Grâce aux informations découvertes au sujet de Tristan sur le site généalogique, j’avais pris le temps de m’inventer une fausse identité dans le coffre de la voiture.
— Augun. Mon père, Tristan, m’a raconté que son frère, Joseph, vivait à Dijon. Je n’avais pas prévu de venir en France aussi vite, mais maintenant que j’y suis, j’aimerais rencontrer ma famille.
Jean écarquilla les yeux. Son visage sévère s’illumina soudain.
— Tu es le fils de Tristan Augun ? Bah merde alors ! Le monde est petit ! J’ai connu les frères Augun quand nous étions gamins. J’ignorais qu’il avait eu un fils. Comment se porte-t-il ?
— Il est mort des suites d’un accident de la route.
— Je suis désolé. Je ne savais pas… Ça fait plus de vingt ans que je ne l’ai plus revu. Joseph, Marie et lui se sont disputés. Joseph est parti de son côté à Dijon, Marie est restée à Troyes et Tristan est parti vivre aux États-Unis. Ils ne se sont plus jamais reparlés. C’est triste de voir une famille se déchirer ainsi.

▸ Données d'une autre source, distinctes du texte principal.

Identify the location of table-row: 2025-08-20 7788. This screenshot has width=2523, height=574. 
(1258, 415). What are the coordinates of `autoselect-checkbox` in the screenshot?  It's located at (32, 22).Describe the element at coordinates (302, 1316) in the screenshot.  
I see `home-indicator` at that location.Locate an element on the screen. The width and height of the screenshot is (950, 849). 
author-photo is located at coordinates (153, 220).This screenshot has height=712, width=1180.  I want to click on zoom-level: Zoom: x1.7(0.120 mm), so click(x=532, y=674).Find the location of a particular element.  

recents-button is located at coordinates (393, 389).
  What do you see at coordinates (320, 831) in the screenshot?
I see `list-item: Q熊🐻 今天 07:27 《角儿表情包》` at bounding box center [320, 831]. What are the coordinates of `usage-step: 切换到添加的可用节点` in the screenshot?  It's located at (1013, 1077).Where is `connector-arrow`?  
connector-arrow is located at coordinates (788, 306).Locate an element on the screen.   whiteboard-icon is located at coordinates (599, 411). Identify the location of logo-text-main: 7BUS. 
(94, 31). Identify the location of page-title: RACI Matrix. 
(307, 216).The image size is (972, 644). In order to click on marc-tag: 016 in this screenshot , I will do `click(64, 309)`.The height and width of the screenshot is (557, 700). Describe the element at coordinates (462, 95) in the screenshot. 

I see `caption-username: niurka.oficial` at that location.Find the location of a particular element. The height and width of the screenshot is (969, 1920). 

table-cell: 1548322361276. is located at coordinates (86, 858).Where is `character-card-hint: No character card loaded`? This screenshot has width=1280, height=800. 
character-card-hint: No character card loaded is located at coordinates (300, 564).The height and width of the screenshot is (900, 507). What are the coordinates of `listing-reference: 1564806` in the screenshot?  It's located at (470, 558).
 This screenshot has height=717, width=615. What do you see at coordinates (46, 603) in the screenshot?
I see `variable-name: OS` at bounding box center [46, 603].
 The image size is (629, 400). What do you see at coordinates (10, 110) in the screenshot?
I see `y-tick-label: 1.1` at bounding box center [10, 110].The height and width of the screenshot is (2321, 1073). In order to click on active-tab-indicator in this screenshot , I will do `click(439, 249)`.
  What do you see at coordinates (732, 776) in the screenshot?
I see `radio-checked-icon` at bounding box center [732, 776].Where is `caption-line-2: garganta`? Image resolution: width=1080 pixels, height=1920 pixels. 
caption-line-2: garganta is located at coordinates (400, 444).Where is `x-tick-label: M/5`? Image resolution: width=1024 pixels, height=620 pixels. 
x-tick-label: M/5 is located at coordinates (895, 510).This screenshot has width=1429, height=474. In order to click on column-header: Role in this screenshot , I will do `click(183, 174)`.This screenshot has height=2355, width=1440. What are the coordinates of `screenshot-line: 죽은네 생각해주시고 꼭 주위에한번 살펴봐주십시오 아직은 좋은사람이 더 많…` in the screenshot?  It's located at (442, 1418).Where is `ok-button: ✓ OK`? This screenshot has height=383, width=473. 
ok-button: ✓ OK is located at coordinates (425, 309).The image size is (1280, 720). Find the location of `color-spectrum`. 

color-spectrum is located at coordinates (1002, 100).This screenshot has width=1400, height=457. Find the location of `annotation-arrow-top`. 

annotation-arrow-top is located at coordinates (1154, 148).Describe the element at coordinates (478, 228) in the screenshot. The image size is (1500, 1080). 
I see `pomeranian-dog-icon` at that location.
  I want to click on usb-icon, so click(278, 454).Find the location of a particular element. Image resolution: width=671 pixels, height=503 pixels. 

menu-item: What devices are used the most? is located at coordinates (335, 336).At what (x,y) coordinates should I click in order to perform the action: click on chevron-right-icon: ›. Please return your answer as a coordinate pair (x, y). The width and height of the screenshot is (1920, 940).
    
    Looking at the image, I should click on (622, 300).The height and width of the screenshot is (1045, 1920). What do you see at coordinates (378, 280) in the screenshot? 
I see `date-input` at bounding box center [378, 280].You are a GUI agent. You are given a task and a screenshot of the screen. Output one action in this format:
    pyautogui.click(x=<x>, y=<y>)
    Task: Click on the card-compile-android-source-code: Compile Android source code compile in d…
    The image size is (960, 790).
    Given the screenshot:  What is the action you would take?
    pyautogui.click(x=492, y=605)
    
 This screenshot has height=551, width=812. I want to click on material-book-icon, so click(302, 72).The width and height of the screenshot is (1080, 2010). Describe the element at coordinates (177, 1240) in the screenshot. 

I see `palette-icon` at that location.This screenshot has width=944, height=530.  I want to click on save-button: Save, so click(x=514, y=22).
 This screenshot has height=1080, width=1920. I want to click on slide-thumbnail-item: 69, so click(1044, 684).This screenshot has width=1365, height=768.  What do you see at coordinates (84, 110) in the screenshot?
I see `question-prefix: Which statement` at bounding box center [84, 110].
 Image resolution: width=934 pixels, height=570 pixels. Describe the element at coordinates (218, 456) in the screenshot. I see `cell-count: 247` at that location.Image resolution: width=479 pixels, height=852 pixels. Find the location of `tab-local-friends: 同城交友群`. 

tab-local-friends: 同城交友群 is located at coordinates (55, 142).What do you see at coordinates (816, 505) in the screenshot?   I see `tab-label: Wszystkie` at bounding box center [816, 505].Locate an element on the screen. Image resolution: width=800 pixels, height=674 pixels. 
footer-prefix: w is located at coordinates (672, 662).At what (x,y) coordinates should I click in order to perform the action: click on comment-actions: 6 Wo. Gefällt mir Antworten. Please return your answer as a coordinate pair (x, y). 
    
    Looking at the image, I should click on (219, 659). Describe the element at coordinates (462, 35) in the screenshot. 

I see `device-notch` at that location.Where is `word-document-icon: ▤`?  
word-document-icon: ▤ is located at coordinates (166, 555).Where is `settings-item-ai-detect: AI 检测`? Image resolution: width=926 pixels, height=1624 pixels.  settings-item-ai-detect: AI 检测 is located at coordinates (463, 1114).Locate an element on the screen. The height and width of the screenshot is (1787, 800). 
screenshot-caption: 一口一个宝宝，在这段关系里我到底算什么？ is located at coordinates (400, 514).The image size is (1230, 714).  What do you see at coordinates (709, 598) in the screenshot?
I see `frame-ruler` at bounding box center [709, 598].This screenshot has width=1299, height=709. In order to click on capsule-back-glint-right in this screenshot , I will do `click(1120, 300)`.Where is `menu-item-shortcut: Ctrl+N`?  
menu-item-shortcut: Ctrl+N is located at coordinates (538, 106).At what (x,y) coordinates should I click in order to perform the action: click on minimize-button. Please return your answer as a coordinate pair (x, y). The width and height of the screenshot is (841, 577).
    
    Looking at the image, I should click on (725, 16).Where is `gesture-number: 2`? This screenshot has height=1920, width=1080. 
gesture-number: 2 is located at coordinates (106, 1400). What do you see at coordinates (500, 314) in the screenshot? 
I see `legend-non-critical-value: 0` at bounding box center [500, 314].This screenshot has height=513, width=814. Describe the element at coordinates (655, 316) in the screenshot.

Pourquoi ton père n’a-t-il jamais cherché à renouer le contact avec son frère et sa sœur ?
— Il était bien trop fier pour téléphoner ou envoyer un mail le premier, mentis-je en donnant la première excuse qui me passait par la tête.
— C’est quoi un Mèleu ? s’enquit Claude.
— Euh… C’est comme ça qu’on appelle les lettres dans mon pays, bafouillai-je pour tenter de rattraper mon anachronisme.
— Elle est un peu bizarre, votre langue.
J’observai tour à tour les résistants autour de moi avec espoir.
— Vous connaissez l’adresse de Joseph ?
Les visages de Claude et Jean s’assombrirent.
— Je suis navré de te l’apprendre mon p’tit gars, mais toute la famille de Joseph a été assassinée par les nazis l’année dernière, m’annonça Jean. Il n’y a eu qu’un seul survivant. Ton cousin, Justin.
Justin vivait donc le coin ! Je réprimai mon envie de hurler de joie, de sauter au plafond. Mon ardeur retomba très vite, cependant. Joseph et Henriette étaient déjà morts. Dans ce cas, qu’était devenu Justin ?
— Où est-il ? Je peux le rencontrer ?
— Chaque chose en son temps, gamin. Il vit à Troyes, chez votre tante, Marie. Mais avant que tu puisses quitter cet endroit, il faut qu’on te dégote de faux papiers d’identité.
Justin habitait donc à quelques heures seulement de Dijon. Je n’en revenais pas. Je pourrais peut-être revoir mon arrière-grand-père, et ce, quatre-vingts ans avant sa mort. Quelle chance incroyable ! Il ne me restait plus qu’à prier pour ne pas me réveiller à Boston avant notre rencontre.
— Je n’ai pas envie d’attendre plus longtemps ! Je veux partir dès demain.
— Tu n’es pas chez les ricains, ici. Tu ne peux pas circuler sans papiers. Toutes les routes sont surveillées par les nazis. Il y a des contrôles à tous les coins de rue, et crois-moi, ils ne font pas de cadeaux aux personnes incapables de justifier leur identité. Ça risque de prendre un peu de temps, mais je te promets qu’on te fournira les documents nécessaires.
[1] DCA : Ensemble militaire de défense contre les attaques aériennes.
[2] L’attaque de Pearl Harbor a eu lieu le 7 décembre 1941. En réponse, les États-Unis ont déclaré la guerre au Japon dès le lendemain. Par le jeu des alliances, le troisième Reich a scellé son destin. Ils ont déclaré la guerre aux États-Unis trois jours plus tard, soit le 11 décembre.